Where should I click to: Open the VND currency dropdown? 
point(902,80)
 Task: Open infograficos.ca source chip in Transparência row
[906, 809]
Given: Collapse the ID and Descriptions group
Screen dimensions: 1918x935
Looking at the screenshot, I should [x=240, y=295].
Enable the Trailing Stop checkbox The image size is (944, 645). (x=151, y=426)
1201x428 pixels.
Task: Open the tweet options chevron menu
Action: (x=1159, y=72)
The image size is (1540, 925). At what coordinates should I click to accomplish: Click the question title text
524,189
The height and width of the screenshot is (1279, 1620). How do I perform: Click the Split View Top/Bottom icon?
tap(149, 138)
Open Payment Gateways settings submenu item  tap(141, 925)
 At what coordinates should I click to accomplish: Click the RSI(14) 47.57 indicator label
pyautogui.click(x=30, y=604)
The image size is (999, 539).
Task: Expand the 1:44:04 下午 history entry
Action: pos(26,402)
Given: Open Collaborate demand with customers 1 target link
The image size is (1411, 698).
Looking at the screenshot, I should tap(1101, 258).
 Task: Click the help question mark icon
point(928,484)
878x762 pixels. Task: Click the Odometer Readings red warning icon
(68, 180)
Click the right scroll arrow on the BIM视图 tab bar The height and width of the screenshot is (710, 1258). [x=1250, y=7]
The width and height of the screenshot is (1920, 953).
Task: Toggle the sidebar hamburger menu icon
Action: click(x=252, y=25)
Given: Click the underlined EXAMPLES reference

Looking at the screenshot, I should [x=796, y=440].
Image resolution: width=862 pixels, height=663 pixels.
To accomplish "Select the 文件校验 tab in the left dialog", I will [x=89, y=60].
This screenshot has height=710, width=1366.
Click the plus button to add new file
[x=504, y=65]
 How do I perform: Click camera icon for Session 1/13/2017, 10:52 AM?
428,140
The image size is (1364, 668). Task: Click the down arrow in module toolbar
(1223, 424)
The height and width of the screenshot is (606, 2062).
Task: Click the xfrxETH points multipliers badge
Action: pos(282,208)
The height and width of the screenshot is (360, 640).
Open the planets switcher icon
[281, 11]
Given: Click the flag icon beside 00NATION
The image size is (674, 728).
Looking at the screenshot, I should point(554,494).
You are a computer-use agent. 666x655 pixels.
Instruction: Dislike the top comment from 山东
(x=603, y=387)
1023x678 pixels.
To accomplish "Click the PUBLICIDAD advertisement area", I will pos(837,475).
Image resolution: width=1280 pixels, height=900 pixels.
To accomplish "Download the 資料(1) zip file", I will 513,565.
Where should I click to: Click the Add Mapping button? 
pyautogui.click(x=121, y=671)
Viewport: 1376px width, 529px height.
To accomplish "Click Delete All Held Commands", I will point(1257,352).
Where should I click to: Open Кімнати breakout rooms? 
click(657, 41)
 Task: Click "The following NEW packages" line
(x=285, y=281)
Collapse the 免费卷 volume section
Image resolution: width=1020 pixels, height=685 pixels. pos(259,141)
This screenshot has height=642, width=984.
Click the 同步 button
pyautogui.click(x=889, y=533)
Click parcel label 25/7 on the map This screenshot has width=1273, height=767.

*****

§ **Your assignment**
Everything from the line with "How do I perform: Click camera" through the line with "1023x678 pixels." should be written out exactly as it appears above, end lines included, and nothing outside that range.

§ **Completed exercise**
 How do I perform: Click camera icon for Session 1/13/2017, 10:52 AM?
428,140
The image size is (1364, 668). Task: Click the down arrow in module toolbar
(1223, 424)
The height and width of the screenshot is (606, 2062).
Task: Click the xfrxETH points multipliers badge
Action: pos(282,208)
The height and width of the screenshot is (360, 640).
Open the planets switcher icon
[281, 11]
Given: Click the flag icon beside 00NATION
The image size is (674, 728).
Looking at the screenshot, I should point(554,494).
You are a computer-use agent. 666x655 pixels.
Instruction: Dislike the top comment from 山东
(x=603, y=387)
1023x678 pixels.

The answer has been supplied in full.